(Short problem)
Pick out each line in the records below that contains the string "size", and copy those lines.

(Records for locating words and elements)
= = =

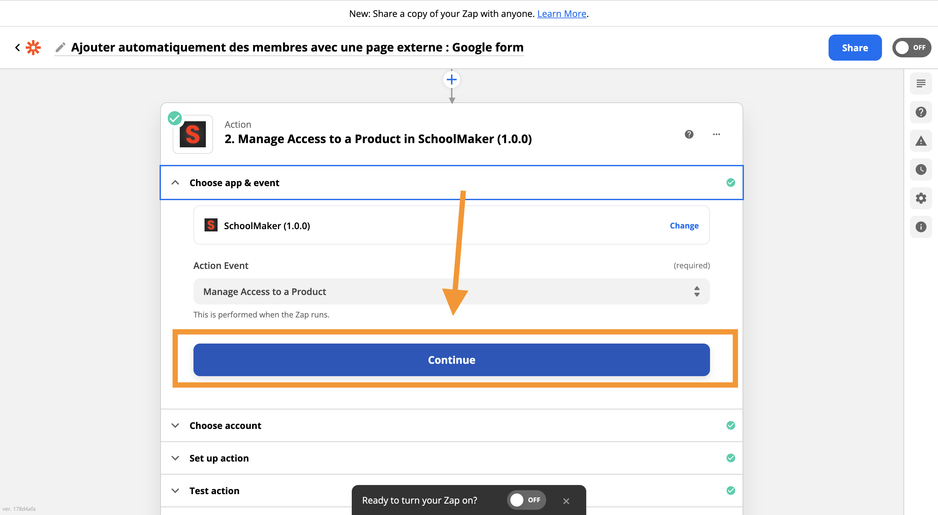This screenshot has height=515, width=938.
Task: Dismiss the 'Ready to turn your Zap on' popup
Action: click(x=566, y=501)
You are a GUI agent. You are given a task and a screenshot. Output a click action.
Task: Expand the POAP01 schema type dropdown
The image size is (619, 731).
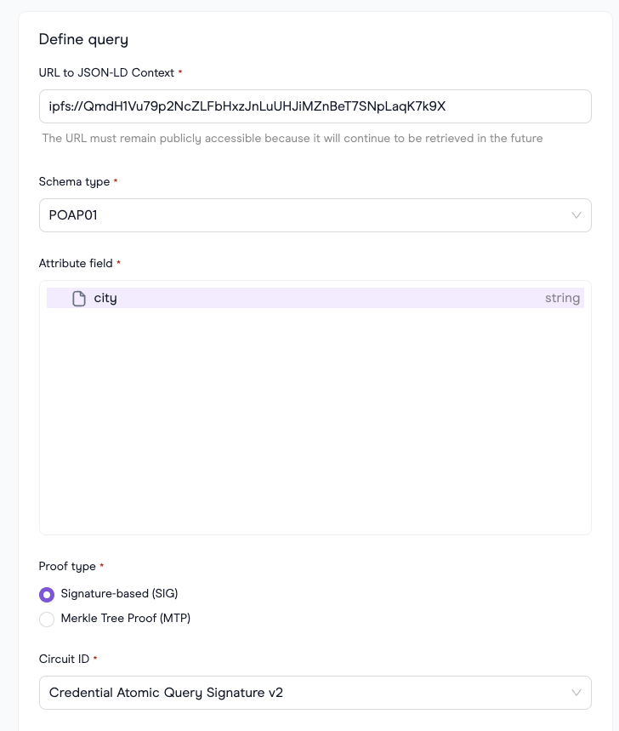(x=315, y=215)
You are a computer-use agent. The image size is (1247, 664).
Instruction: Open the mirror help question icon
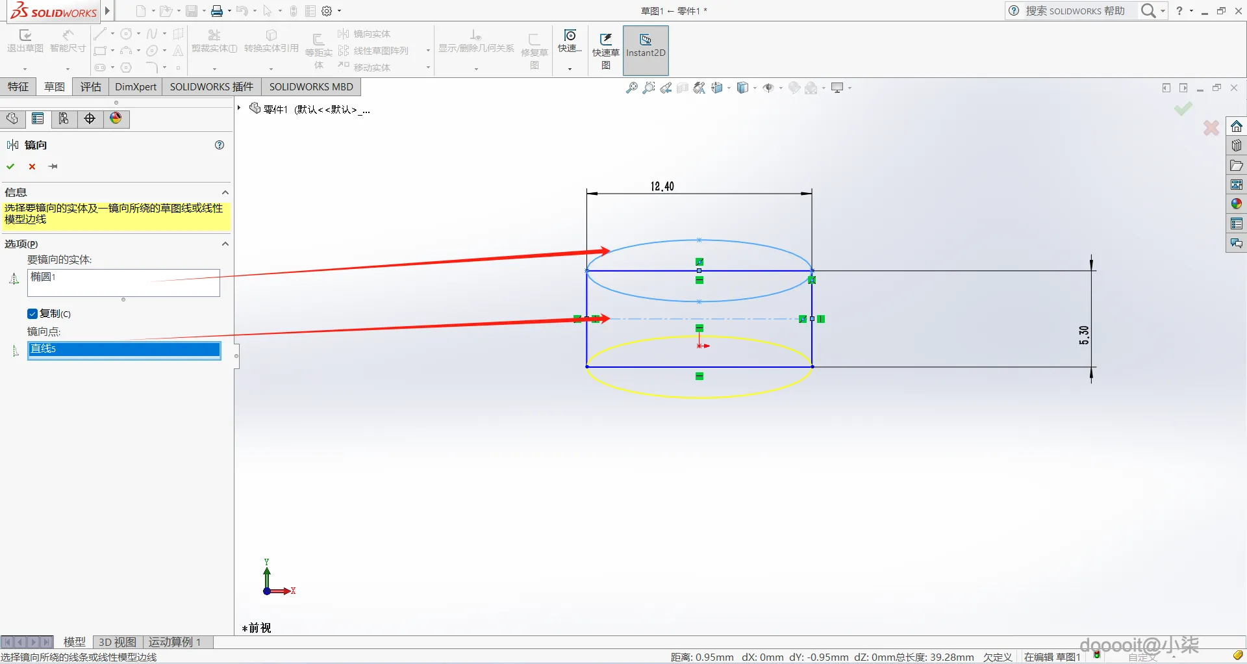click(x=220, y=145)
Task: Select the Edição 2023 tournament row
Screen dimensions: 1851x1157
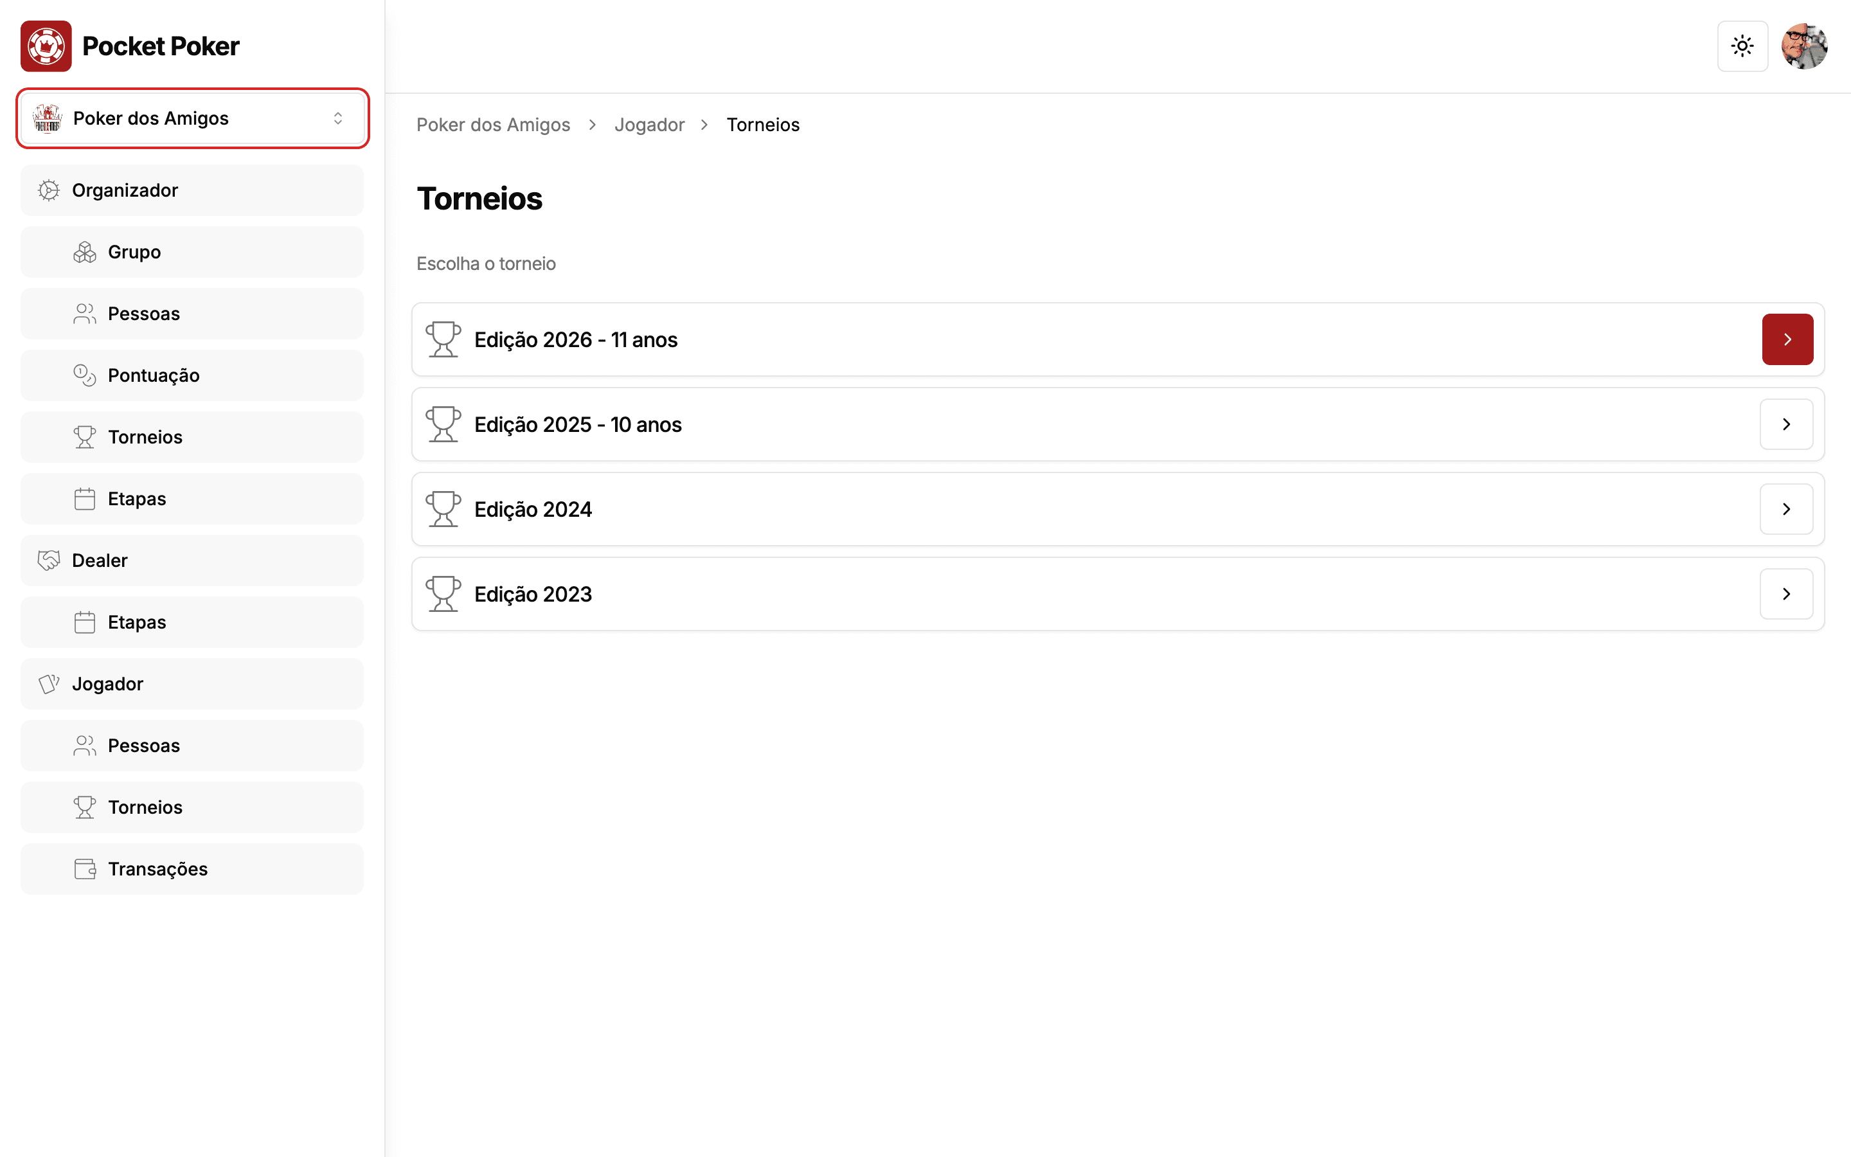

= = =

(Response below)
The image size is (619, 731).
You are a computer-use agent. The image size is (1247, 664).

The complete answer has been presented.